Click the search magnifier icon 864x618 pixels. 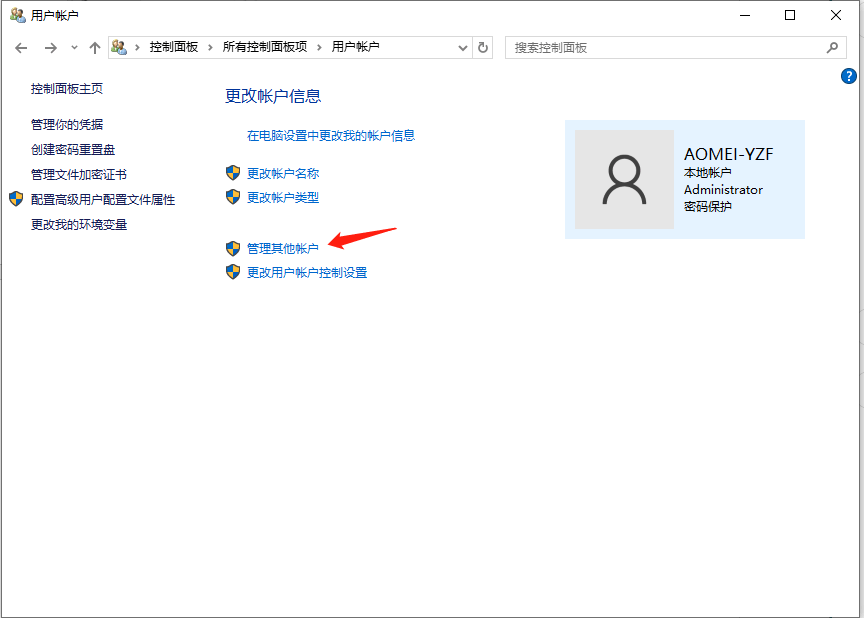[x=833, y=47]
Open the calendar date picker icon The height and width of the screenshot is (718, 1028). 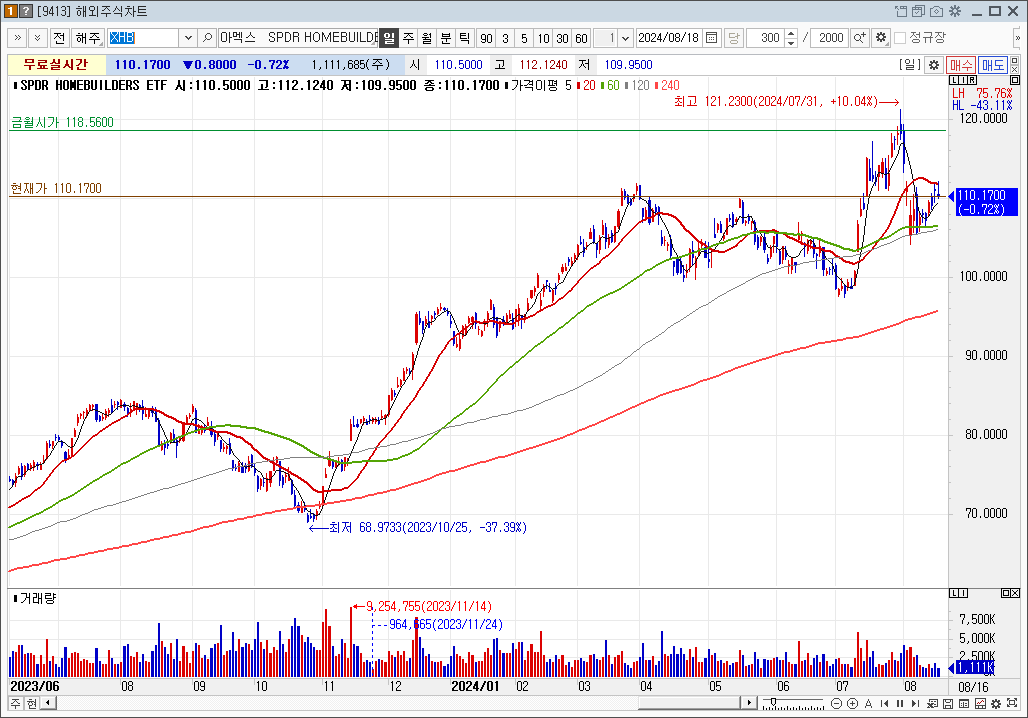pos(711,38)

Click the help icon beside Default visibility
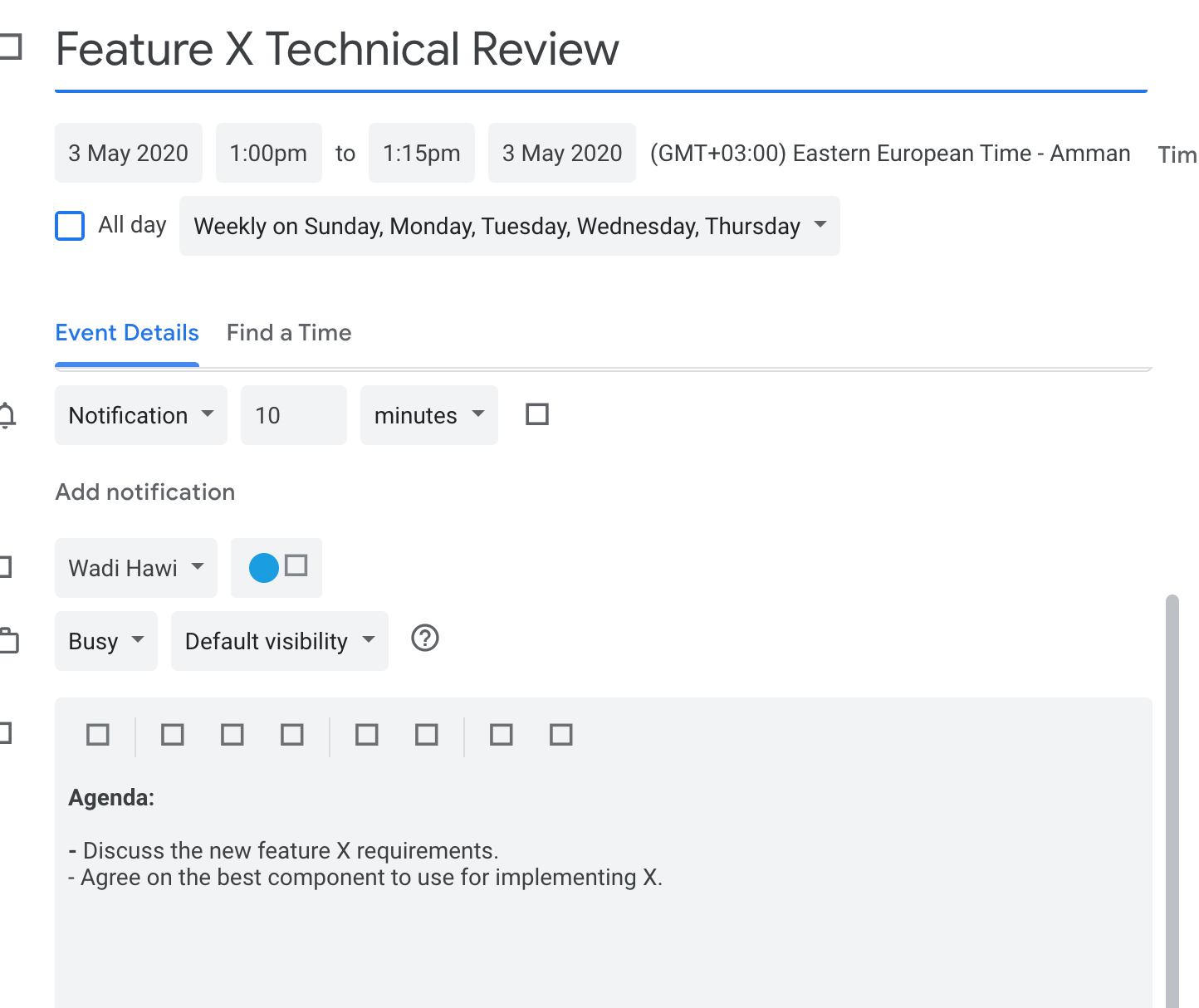tap(425, 639)
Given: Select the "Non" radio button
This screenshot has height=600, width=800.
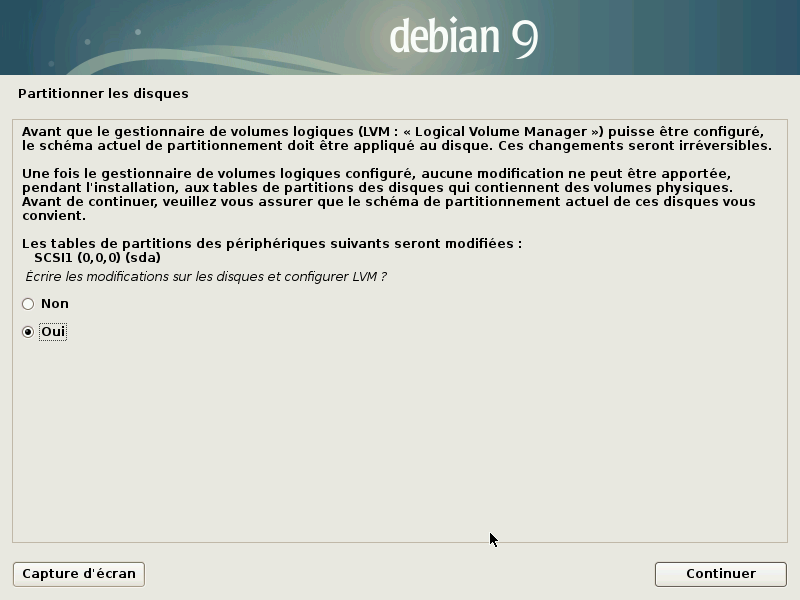Looking at the screenshot, I should pyautogui.click(x=28, y=303).
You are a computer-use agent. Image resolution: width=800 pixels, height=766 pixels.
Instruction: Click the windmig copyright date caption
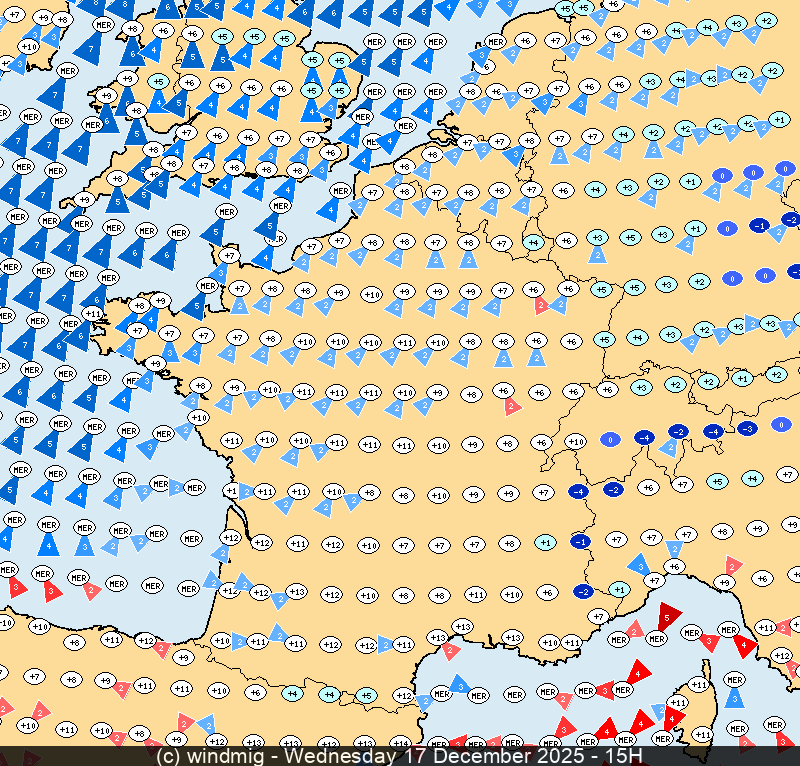400,757
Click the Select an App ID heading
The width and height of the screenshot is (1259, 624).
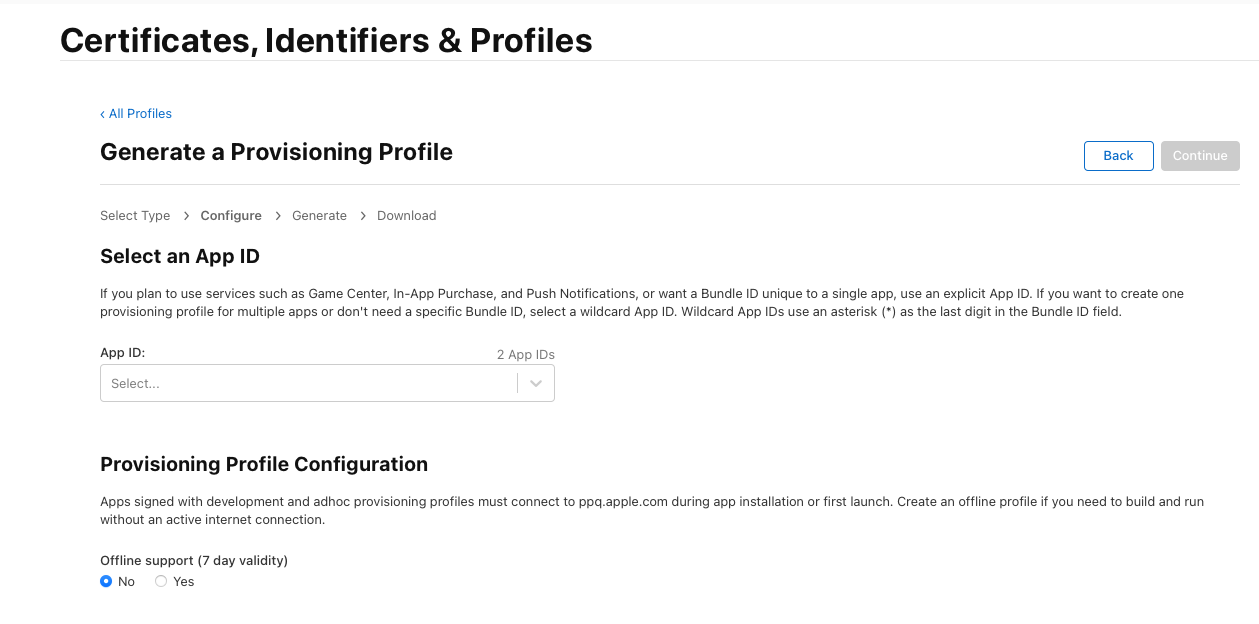[x=180, y=257]
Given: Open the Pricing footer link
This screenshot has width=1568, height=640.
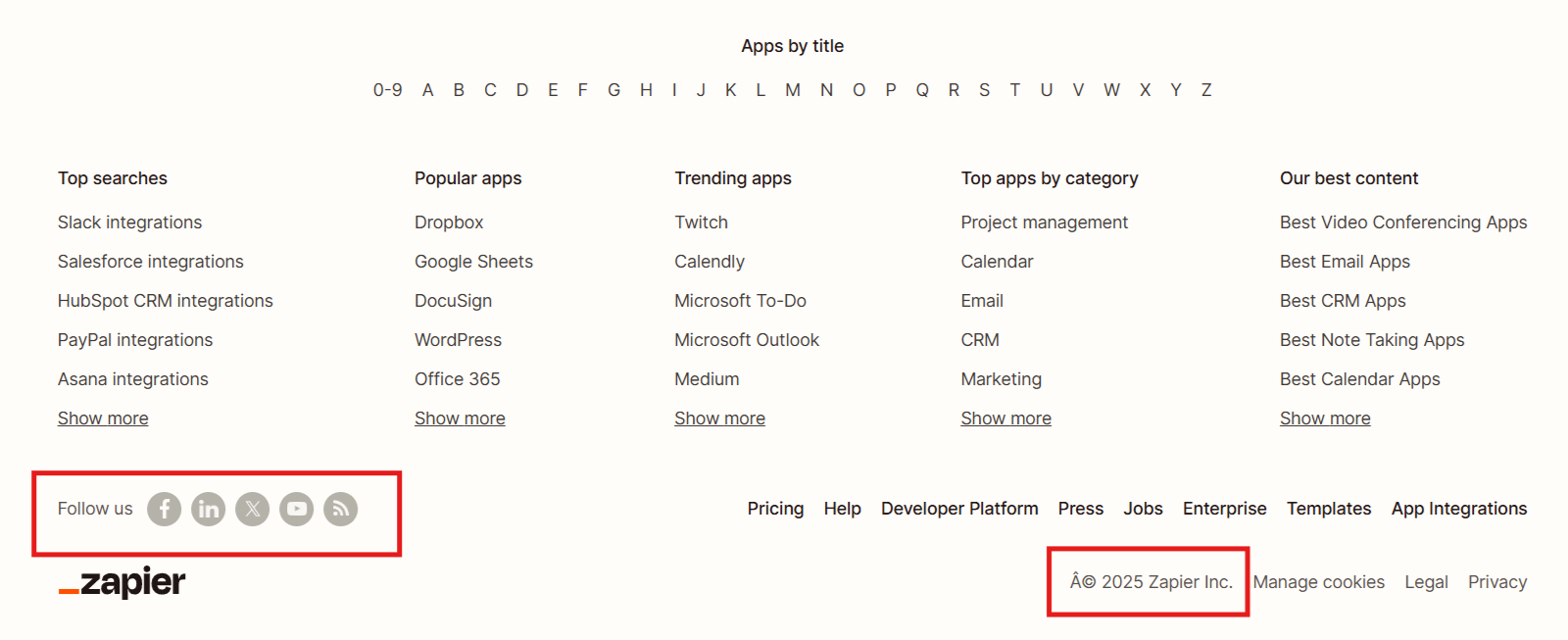Looking at the screenshot, I should (x=775, y=509).
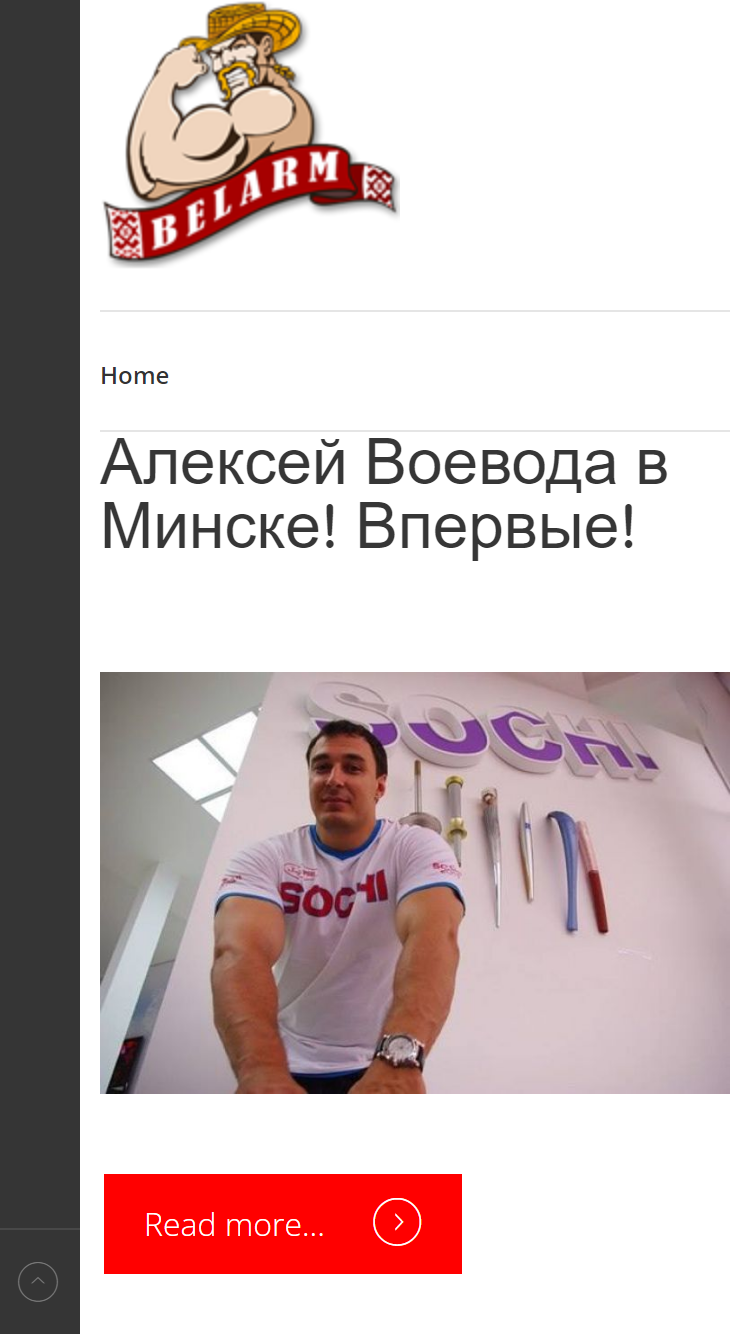Go to Home via the breadcrumb link
750x1334 pixels.
134,376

━━━━

Rename "Pricing" to "Plans" in the data lines that begin at the one containing "Given: Open the Pricing footer link" and run to the end of the data. Give those lines again with no other change, and leave out the pictures.

Given: Open the Plans footer link
This screenshot has width=1568, height=640.
Looking at the screenshot, I should (x=775, y=509).
Go to Home via the breadcrumb link
750x1334 pixels.
134,376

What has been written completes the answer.